Loes Linsen

 

FEMALE

Loes Linsen

loes.linsen@
uzleuven.be

Title of Presentation

“Pre-examination process requirements for European biobanks: focus on venous whole blood”

 

Date and Place

Session E1

 

Speaker Biography

Loes Linsen developed an interest in good quality biobanking due to participation in the European FP6 “CCPRB”-project. From 2008, she worked as biobank manager for the University Biobank Limburg where she set up the organisational structure, including the ethical and legal framework, together with the implementation of a BIMSystem. Loes is also involved in the Flemish Biobank Initiative infrastructure, which houses a harmonized virtual central catalogue of samples for translational research. Since 2016, Loes works at the University Hospitals Leuven Biobank. Her expertise lies in validation of sample processing methods with respect to the sample quality as well as the practical feasibility and the integration into a certified/accredited quality system.

 

Abstract

Both academic and industrial researchers are increasingly confronted with the question, whether the biological material employed in their research is of sufficient quality. This is not least due to the fact that about half of all published results remain irreproducible. The resulting costs run into tens of billions of dollars in the USA alone, poor materials are considered the most frequent cause for this scientific and economic disaster. The vast majority of factors influencing the quality of biological material are inherent in the pre-analytical phase. Hence, facilitating standardization and harmonization of pre-analytical procedures could do much to improve research efficacy. Biomedical research is inseparably linked to clinical diagnostics and therapy since it generates the basis for novel biomarkers and therapeutic options.
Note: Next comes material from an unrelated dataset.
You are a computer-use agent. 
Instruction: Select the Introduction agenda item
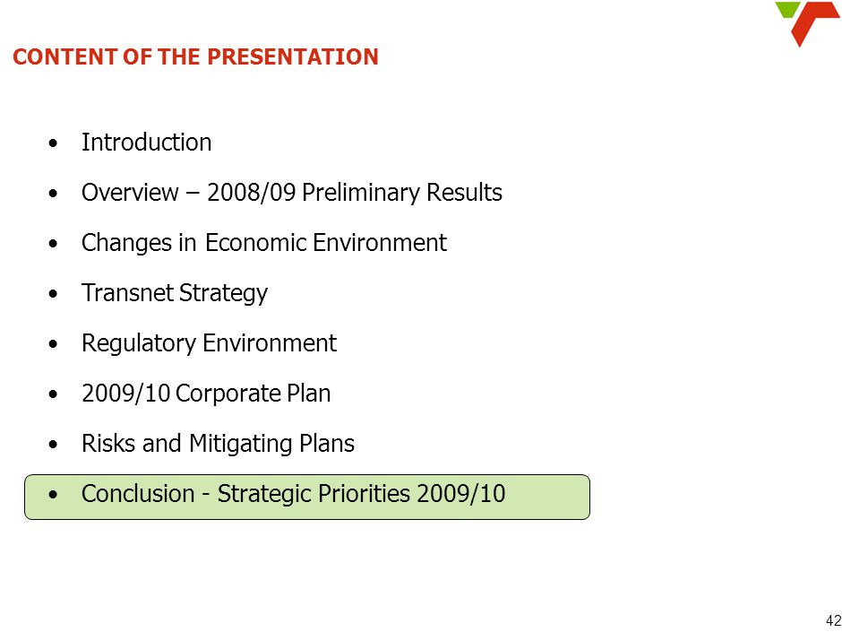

As a result, the quality of research specimen must not undercut the quality required for diagnostic samples. The European Committee for Standardization (CEN) has recently published a set of technical specifications for pre-examination processes. These however, are strongly oriented towards routine workflows. BBMRI-ERIC as such took the initiative and established transnational working groups aimed at operationalizing the specifications for biobank purposes. For venous whole blood, CEN so far published three distinct standards, addressing the isolation and preservation of RNA, gDNA and ccfDNA. BBMRI-ERIC workgroup 3 currently structures the content of these standards as steps of a visualized process. This enables the stepwise evaluation, control and documentation of the depicted process sections. The final objective is to enhance research efficacy by provision of high grade and comparable biological material.